Los Angeles — Baghdad West?

By Joe Guzzardi

04/11/2003

On April 5, at the invitation of the Los Angeles District Attorney’s office, I spent the afternoon at the 3rd Annual Victims' Rights Vigil & Community Information Fair.[PDF flier] The Fair’s goal is to help residents deal with the more than 600 gang related killings that occurred in LA in 2002.

Several hundred people gathered at the Dolores Mission School to hear Los Angeles County District Attorney Steve Cooley and Sheriff Lee Baca, among other others, address the pain and frustration of coping with soaring violence in Los Angeles.

Three parents who lost their children — a father and two mothers — spoke.

Brenda Florence, the mother of three sons all killed on the same day, told the audience that "I really don’t live; I just function."

Sharon Brown, mother of 13-year-old Marquese Prude, remembered that her son had just arrived at a recreation center to tutor other students in math when he was fatally struck.

When Jack Morales spoke, he pointed to a large photograph of his son Steven in a Cleveland Indians baseball cap. Steven was shot and killed by gang members while playing baseball close to his home. Morales said, "The bullet didn’t just kill him. It went through all of us."

One of the killers, charged with one count of first-degree murder and three counts of attempted murder, has since fled to Mexico.

"It tears me up," Morales continued, "to know that my son’s killer is living without a care in Mexico."

Sheriff Baca, speaking about Los Angeles County Deputy David March’s murder one year ago by illegal alien Armando Garcia — three times deported — could barely contain his fury at the Mexican government.

Baca, a Mexican-American, said he had nothing but "outrage for the policies of Mexico for harboring the killers of 60 Americans."

"Mexico has not done one single thing to get these criminals back to the U.S. There is no ’substitute justice,'" concluded Baca, referring to Mexico’s insistence on trying Mexican nationals in its own courts for crimes committed on U.S. soil.

Mexico’s refusal to extradite violent felons while griping endlessly about Mexicans on death row in U.S. jails is hypocrisy at its apex.

For more than a year, the L.A. District Attorney’s office has leaned on the Department of Justice and the Department of State to intercede diplomatically in extradition cases.

**Provided data**
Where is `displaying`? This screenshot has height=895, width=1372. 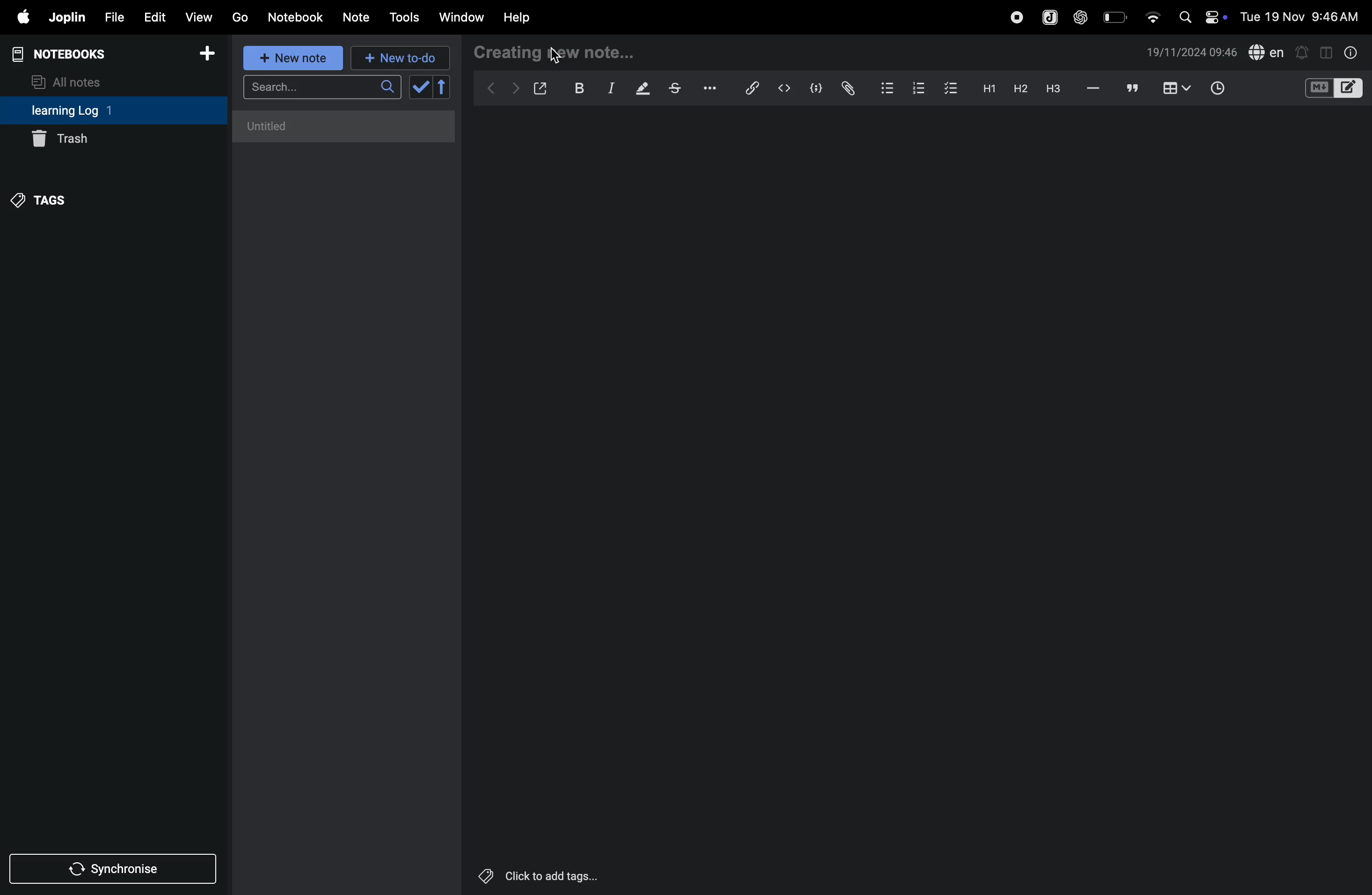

**What to produce**
Retype the article on Los Angeles gang violence word for word, from "Baca, a Mexican-American, said" up to and including "on U.S. soil.". The material comes from a different source than the article on Los Angeles gang violence.

**Reply**
Baca, a Mexican-American, said he had nothing but "outrage for the policies of Mexico for harboring the killers of 60 Americans."

"Mexico has not done one single thing to get these criminals back to the U.S. There is no ’substitute justice,'" concluded Baca, referring to Mexico’s insistence on trying Mexican nationals in its own courts for crimes committed on U.S. soil.